I have different species, I'm interested in both DE and exploring the variance of expression in their genes which I calculate from the rlog values, e.g. more variance in genes for one species that may reflect their adaptiveness to heterogenous environment.

I am trying to understand what blind parameter is actually doing, the current recommendation is to set blind=FALSE for downstream analysis, that is NOT to blind the transfrom to the experimental design (which in my case is species). From the help file:

blind: logical, whether to blind the transformation to the experimental design. blind=TRUE should be used for comparing samples in an manner unbiased by prior information on samples, for example to perform sample QA (quality assurance). blind=FALSE should be used for transforming data for downstream analysis, where the full use of the design information should be made. blind=FALSE will skip re-estimation of the dispersion trend, if this has already been calculated. If many of genes have large differences in counts due to the experimental design, it is important to set blind=FALSE for downstream analysis.

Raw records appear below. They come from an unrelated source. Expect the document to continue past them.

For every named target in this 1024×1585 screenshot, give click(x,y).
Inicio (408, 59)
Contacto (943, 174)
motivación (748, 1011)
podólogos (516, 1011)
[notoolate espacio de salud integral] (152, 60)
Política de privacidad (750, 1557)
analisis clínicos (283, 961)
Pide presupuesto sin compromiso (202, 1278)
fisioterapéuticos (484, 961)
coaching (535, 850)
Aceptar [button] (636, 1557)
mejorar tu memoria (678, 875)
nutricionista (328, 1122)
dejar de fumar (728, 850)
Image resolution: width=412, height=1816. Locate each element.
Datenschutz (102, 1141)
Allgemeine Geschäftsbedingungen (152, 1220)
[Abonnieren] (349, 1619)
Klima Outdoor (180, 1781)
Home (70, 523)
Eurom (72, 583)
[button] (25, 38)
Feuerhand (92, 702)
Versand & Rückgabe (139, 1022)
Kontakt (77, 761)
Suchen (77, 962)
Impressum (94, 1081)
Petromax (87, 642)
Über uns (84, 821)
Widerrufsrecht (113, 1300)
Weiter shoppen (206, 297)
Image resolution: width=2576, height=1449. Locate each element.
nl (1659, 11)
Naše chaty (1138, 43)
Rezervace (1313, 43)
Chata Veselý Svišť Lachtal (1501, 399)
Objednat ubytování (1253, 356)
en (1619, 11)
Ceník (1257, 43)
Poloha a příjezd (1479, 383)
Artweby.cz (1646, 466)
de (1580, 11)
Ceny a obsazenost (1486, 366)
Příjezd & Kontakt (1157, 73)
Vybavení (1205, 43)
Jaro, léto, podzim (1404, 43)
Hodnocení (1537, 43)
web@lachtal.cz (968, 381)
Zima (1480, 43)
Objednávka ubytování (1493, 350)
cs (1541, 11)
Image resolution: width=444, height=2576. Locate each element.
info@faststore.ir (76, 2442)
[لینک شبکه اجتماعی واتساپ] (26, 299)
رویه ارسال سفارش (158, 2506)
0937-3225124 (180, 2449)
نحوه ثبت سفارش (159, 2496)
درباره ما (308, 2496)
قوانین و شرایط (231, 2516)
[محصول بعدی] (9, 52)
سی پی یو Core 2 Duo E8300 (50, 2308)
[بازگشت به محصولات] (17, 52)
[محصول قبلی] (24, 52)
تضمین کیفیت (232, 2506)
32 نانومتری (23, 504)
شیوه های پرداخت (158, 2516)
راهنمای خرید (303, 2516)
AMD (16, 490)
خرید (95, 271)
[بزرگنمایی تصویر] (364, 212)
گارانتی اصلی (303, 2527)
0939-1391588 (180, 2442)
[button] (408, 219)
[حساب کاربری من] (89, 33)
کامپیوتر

I am also read this discussion: https://stat.ethz.ch/pipermail/bioconductor/2014-February/057965.html, where Mike Love said:

When blind=FALSE, the experimental design is only used by the VST and rlog transformations in calculating the gene-wise dispersion estimates, in order to fit a trend line through the dispersions over the mean. Only the trend line is then used by the transformations, not the gene-wise estimates. Therefore, for visualization, clustering, or machine learning applications I tend to recommend blind=FALSE.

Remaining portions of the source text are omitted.